Saved data entries
◆ ◆ ◆ ◆ ◆ ◆ ◆
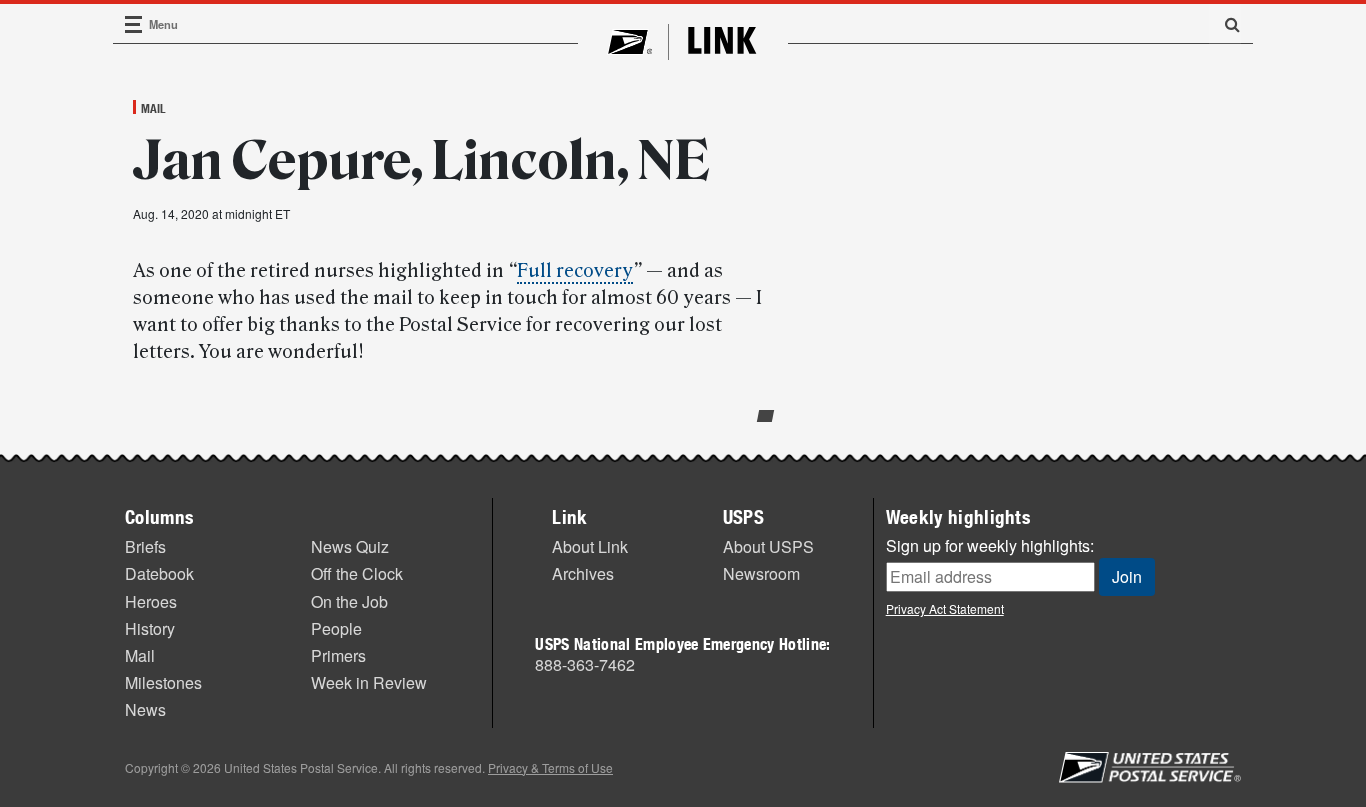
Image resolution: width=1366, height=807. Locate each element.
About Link (590, 546)
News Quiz (350, 546)
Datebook (159, 573)
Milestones (163, 682)
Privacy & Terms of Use (550, 767)
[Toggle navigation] (134, 24)
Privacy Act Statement (945, 608)
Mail (153, 108)
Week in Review (369, 682)
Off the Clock (357, 573)
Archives (583, 573)
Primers (338, 655)
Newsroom (761, 573)
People (336, 628)
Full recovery (575, 271)
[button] (1225, 24)
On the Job (349, 601)
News (145, 709)
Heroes (151, 601)
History (150, 628)
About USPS (768, 546)
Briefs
◆ ◆ ◆ ◆ ◆ ◆ ◆
EXERCISE DETAILS | Transcribe the complete set of entries verbatim. No pictures belong in the copy.

ANSWER BELOW |
Image resolution: width=1366, height=807. Locate each element.
About Link (590, 546)
News Quiz (350, 546)
Datebook (159, 573)
Milestones (163, 682)
Privacy & Terms of Use (550, 767)
[Toggle navigation] (134, 24)
Privacy Act Statement (945, 608)
Mail (153, 108)
Week in Review (369, 682)
Off the Clock (357, 573)
Archives (583, 573)
Primers (338, 655)
Newsroom (761, 573)
People (336, 628)
Full recovery (575, 271)
[button] (1225, 24)
On the Job (349, 601)
News (145, 709)
Heroes (151, 601)
History (150, 628)
About USPS (768, 546)
Briefs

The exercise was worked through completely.